Saved entries:
======

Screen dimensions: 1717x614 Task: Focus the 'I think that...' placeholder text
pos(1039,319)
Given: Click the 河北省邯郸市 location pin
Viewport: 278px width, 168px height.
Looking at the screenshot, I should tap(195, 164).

======

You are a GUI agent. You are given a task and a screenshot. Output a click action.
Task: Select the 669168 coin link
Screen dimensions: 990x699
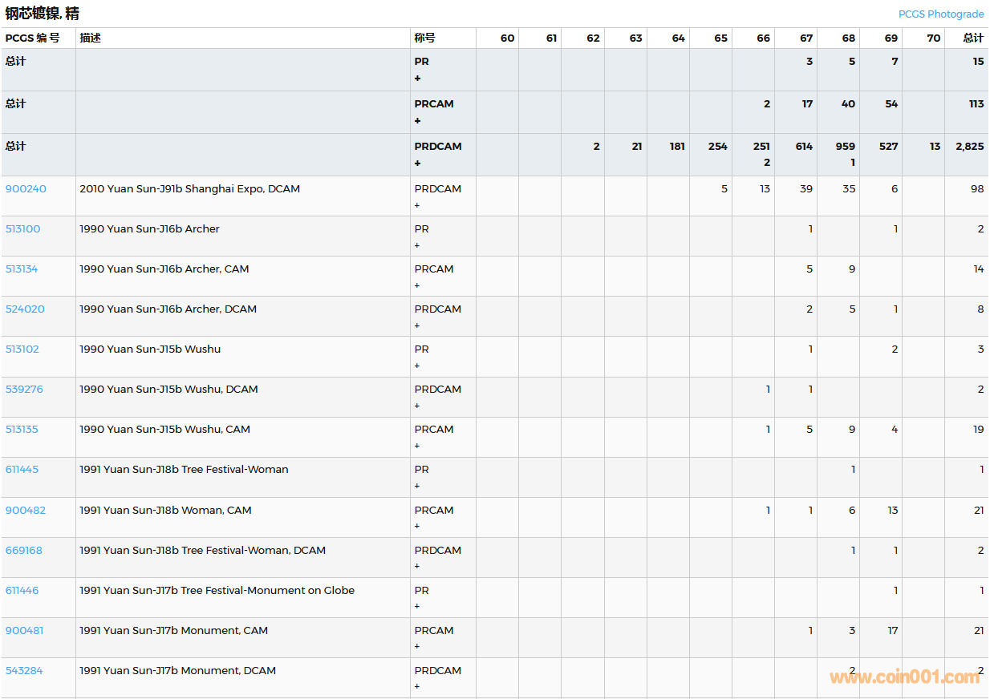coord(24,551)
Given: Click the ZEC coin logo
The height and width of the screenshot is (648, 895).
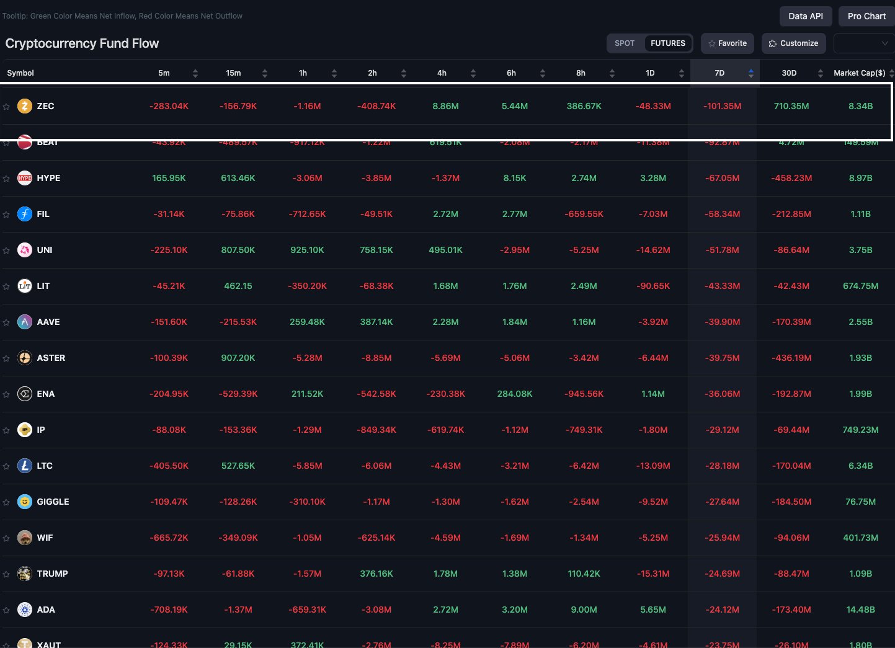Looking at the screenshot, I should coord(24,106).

======

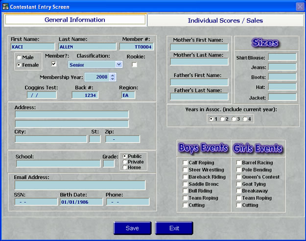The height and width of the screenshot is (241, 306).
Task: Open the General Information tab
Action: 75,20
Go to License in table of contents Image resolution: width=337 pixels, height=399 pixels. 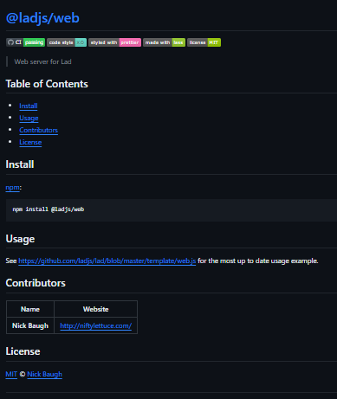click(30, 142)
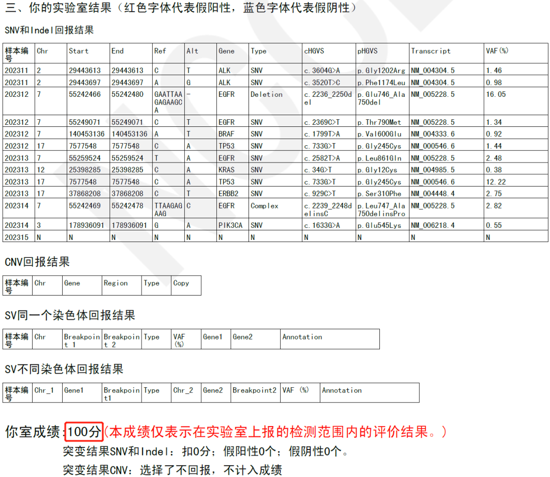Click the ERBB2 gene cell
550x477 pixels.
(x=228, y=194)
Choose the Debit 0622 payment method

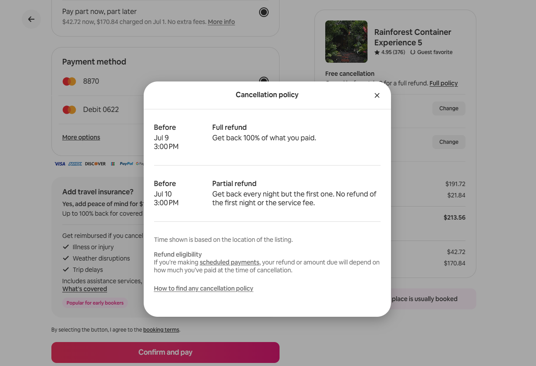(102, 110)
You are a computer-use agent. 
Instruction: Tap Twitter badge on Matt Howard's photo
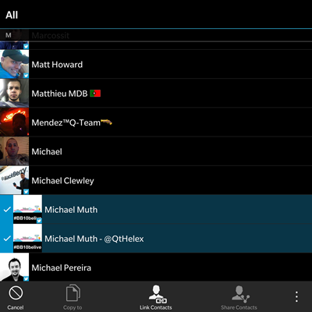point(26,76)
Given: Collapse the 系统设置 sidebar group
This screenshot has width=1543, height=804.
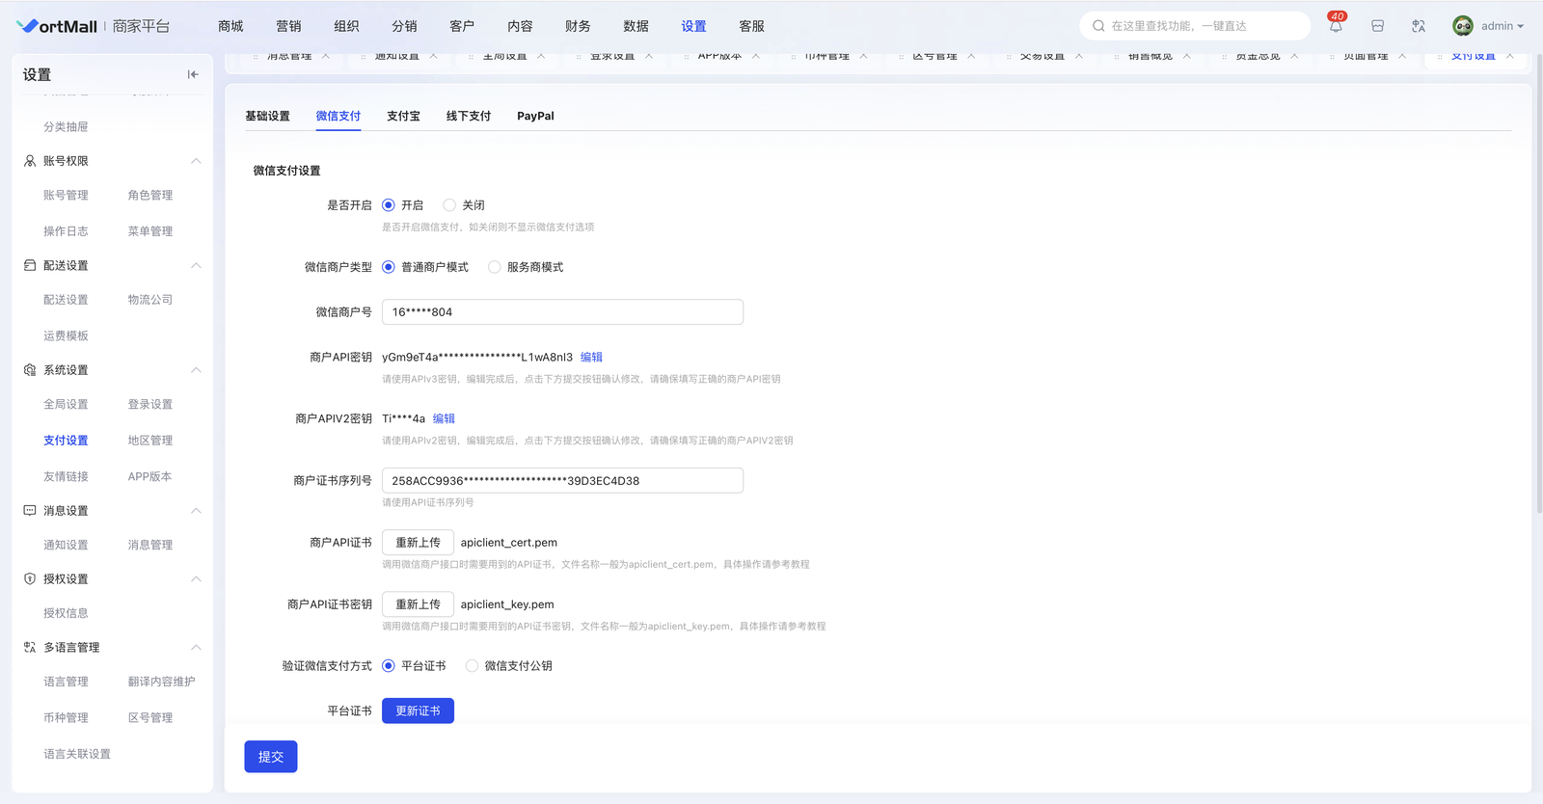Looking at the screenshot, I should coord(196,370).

======

What to produce
Wherever a line in the data above holds "coin", copy that line.

Task output
Task: Select the 669168 coin link
Given: Click the ZEC coin logo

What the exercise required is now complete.